品質にこだわった靴下の生産を続ける(左から)野村泰嵩専務、佳照社長(いずれも奈良県広陵町で)
品質にこだわった靴下の生産を続ける(左から)野村泰嵩専務、佳照社長(いずれも奈良県広陵町で)

 「OEMは外部企業の業績に依存している。将来的にも拡大は望めない」。専務の野村泰嵩(29)は危機感を募らせた。

 販売方法を見直した。長年、手がけてきた様々な種類の靴下を全国にPRするために、ネット通販を拡大。直営店も増やし、同年10月には東京・清澄に2店舗目を構えた。

 そして、下請けに依存しない安定的な経営につなげようと、新ブランド「yahae(ヤハエ)」を設立。名前は、祖業の木綿業を江戸末期に始めた「弥兵衛」にちなむ。「ものづくりは脈々と受け継がれていく。今のヤマヤの土台になった人の名前を借り、自分たちらしさを磨いていく」との思いを込めた。

 新ブランドで扱う靴下の素材は、農薬を抑えたオーガニックコットンが中心だ。「ガラ紡」と呼ばれる明治時代に開発された日本独特の方法で紡ぐと、空気を多く含み、ふっくらと仕上がる。

 化学染料を使わず、綿の風合いを生かした靴下は1足税込み3300円のものも。安くはないが、環境への意識が高まる時代に支持を得て、奈良市内の直営店は観光客らでにぎわう。

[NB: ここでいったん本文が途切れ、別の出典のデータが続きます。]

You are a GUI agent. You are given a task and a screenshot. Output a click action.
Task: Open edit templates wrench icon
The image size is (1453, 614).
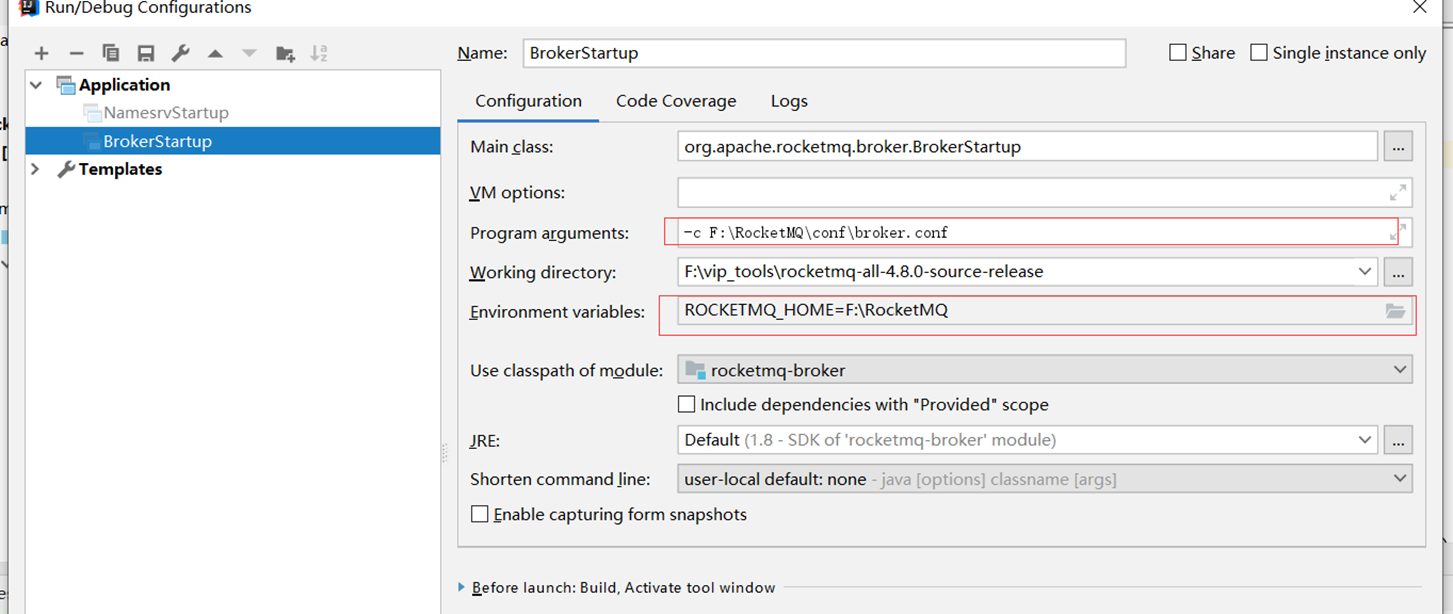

 逆境から始まった20年度だったが、売り上げは前年度を上回り、今では自社ブランドの販路は海外約15か国に広がる。野村は「何かできることをやろうと。コロナ禍にかえって背中を押された」と言う。

体験イベント開催

地域のイベントに登場した創喜の「チャリックス」。ペダルをこいで、靴下作りを体験できる
地域のイベントに登場した創喜の「チャリックス」。ペダルをこいで、靴下作りを体験できる

 産地として、メーカー同士の協力によるブランド強化も目指す。

 広陵町の「創喜」は21年末、工場内に靴下作りが体験できる施設をオープンさせた。固定した自転車に編み機をつなげた装置「チャリックス」を置き、客自身が好みの色の糸を選んでペダルをこぐと、<世界に一つ>の靴下が出来上がる。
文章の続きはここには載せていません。